Where: The Tabernacle, West London

From: 20 Jan 2018 time: 10:00 AM - 02:00 PM
Until: 17 Mar 2018

The Impact of IAPT on clients, practitioners, the therapy professions and society.
 17th February (fully booked) and 17th March 2018  10am – 2pm

PCSR  (Psychotherapists and Counsellors for Social Responsibility is hosting a series of 3 monthly focused encounter groups for IAPT practitioners, counsellors,  psychotherapists and other psychological professionals, to explore the impact of IAPT.

The introduction of IAPT in 2007 has touched thousands of people’s lives, affected the shape of the talking therapy world, and influenced the ways in which the general population views mental health and talking therapies.

After a decade of IAPT, research has shown that nationally less than half of Clinical Commissioning Groups in England are meeting the national target for providing talking therapy to local populations, with just 7% of the population accessing the IAPT programme. Only 17% of that 7% completed a course of treatment and were judged to have achieved recovery.1

Research by the British Psychological Society showed that IAPT is positively harmful to practitioners.2 Nearly half of psychological professionals reported depression and feelings of failure and 70% say they are finding their jobs stressful. Incidents of bullying and harassment had more than doubled in two years.

Lord Layard, who introduced IAPT, is an economist specialising in the costs of unemployment. The implementation of IAPT was based on the understanding that it would pay for itself by increasing productivity and reducing state benefits.

Unemployment has become a symptom of mental illness.
Employment is now a cure for mental illness.
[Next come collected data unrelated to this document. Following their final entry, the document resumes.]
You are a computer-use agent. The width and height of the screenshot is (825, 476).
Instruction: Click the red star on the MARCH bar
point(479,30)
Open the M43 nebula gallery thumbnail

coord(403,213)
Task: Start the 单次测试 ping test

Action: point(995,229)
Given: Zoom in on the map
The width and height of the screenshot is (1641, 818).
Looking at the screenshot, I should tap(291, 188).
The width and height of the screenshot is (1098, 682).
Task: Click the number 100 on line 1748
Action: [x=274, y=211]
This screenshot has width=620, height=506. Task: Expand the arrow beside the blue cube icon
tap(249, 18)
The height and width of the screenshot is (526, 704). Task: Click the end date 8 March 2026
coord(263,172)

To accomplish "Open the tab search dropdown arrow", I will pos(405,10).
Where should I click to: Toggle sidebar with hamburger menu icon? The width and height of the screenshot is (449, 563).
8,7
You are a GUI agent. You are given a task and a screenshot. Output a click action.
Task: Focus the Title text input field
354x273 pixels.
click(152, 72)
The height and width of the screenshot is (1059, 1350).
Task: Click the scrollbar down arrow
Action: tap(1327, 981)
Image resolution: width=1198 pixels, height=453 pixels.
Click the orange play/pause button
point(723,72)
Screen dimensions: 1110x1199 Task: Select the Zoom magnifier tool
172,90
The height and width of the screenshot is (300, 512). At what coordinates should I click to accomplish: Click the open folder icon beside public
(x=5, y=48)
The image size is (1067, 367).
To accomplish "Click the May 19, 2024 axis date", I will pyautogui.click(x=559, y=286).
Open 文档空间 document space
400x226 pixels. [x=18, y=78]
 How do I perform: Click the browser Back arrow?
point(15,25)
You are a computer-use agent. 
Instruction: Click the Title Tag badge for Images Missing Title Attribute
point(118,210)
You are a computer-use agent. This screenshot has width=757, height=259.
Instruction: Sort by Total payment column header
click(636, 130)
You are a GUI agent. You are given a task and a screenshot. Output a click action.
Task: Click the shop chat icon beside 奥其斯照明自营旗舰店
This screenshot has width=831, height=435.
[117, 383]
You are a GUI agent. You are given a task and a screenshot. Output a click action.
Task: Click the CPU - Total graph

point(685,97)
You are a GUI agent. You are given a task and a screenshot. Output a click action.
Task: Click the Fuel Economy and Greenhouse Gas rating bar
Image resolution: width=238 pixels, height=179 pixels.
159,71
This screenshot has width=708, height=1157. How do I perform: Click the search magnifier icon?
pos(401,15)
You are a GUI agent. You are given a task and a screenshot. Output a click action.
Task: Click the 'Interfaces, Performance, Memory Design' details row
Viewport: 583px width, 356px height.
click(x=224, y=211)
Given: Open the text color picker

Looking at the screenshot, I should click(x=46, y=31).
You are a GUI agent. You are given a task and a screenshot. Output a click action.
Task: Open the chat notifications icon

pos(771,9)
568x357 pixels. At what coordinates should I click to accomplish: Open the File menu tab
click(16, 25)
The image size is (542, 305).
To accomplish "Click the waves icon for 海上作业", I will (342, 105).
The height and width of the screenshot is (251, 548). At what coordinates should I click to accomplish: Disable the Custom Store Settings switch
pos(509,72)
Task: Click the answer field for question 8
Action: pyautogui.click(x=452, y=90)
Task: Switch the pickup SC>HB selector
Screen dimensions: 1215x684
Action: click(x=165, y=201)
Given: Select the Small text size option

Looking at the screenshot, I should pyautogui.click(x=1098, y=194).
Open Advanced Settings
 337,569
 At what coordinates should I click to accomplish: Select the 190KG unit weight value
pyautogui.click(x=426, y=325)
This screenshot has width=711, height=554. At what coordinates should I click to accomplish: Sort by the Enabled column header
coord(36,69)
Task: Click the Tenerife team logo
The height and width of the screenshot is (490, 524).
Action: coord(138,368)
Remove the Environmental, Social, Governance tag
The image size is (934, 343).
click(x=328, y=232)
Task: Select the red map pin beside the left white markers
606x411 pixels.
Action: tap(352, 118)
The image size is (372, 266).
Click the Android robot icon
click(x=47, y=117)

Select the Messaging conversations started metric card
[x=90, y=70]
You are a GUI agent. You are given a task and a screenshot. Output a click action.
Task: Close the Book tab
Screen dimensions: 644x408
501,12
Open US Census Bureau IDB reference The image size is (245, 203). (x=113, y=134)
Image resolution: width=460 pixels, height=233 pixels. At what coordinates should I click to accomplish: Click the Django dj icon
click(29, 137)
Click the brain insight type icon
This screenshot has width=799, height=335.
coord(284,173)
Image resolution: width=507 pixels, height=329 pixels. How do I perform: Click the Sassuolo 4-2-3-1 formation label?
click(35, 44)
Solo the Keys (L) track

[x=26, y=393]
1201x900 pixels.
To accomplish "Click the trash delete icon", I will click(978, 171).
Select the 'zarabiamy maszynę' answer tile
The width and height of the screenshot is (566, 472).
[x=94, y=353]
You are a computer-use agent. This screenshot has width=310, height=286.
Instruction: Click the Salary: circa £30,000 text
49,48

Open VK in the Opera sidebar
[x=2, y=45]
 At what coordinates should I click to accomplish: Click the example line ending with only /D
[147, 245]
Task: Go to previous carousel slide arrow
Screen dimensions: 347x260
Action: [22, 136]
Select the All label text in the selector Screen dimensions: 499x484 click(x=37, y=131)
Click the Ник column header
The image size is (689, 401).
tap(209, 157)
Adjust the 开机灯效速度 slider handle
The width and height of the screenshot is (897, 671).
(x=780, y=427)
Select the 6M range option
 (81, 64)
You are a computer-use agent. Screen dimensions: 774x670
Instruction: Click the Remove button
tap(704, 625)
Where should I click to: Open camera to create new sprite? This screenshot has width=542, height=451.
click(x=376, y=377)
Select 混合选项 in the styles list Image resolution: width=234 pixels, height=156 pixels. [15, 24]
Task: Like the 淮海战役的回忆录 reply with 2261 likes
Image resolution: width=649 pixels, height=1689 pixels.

We feel a need to spend some time together as practitioners, counsellors, psychotherapists to explore, express and witness what our experiences have been, what our responses to the growth of IAPT has been, and what questions, advantages and dilemmas IAPT might raise.

We aim to create a safe, confidential space, facilitated by person-centred therapists, Clare Slaney and Beatrice Millar, with time to reflect, speak, listen and process, with a month in between meetings to digest the experience. The purpose is to gain information and understanding of the experience of IAPT practitioners and other therapists, and through observing what arises in the group, imagine how the discussion might play out in the wider field of counselling/psychotherapy.


17th February and 17th March 2018  10am – 2pm

The Tabernacle, 35, Powis Square, off Portobello Rd, London W11 2AY

There is a café on site for refreshments.  We are asked not to consume our own food and drink on the premises.  Wheelchair accessible.